We are a design-focused husband and wife team known for our complex construction and precise finishing of our art glass. Our new Monad Series begins with the creation of hundreds of component pieces which in turn are comprised of multiple layers of transparent and opaque glass. Our technical glass-working skills and our artistic composition skills are equally important to achieve our desired result of vessels with a strong sense of design, which while functional, are equally at home as sculptural art.

Alexander Fekete

Coudersport, PA

Glass can fascinate by the ability to contain light and reverse plasticity. Optical transparency, translucency and inner glow, needless to say broad expressive potential and bottomless variety of forms arising from its fluidity leave not much to be desired. Frequently employed techniques are glass blowing, cutting, carving, sandblasting and spot polishing. Deeply rooted in sketching, ensuing exploration is direct, hands on in hot shop. Imagine, explore, refine. Repeat.

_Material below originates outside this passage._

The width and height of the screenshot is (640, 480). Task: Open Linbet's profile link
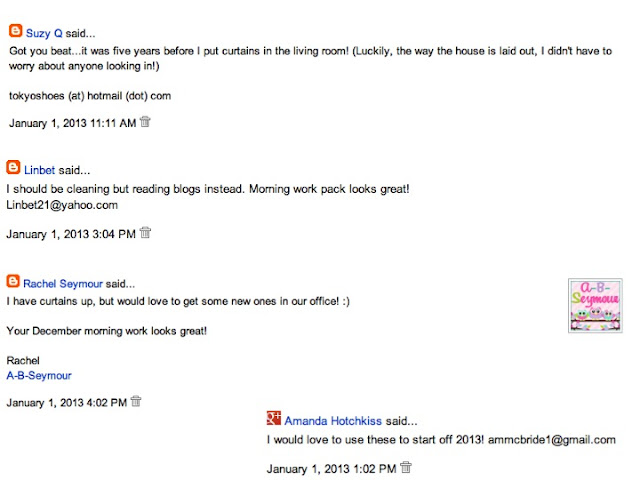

Karen and Geoffrey Caldwell

Stockton, NJ

I combine three difficult and disparate glass techniques to create my signature fine art glass panels: fusing, hand-painting, and traditional stained glass construction. My latest series features flora, created by fusing, fauna rendered in the technique of medieval hand-painting, and leading. The resulting panels create a stunning story that is enhanced by the tension between the colorful fused flower elements and the finely detailed hand-painted animal images married into a patchwork of glass that captures the imagination just as it captures the light that passes through it.

Anna Boothe

Zieglerville, PA

My glasswork is comprised of one-of-a-kind sculptural vessels, flacons, goblets and other decorative objects. Technical inspiration is taken from the late 19th C. French glass-casting technique known as pate de verre, a process that has its roots in antiquity and is defined by the heat fusing of small glass particles in molds. My objects are playful assemblages of colorful elements kiln-cast from lead crystal via the lost-wax casting process that are then ground, hand-polished and combined. Conceptually and visually, my works elicit a sense of history and ritual.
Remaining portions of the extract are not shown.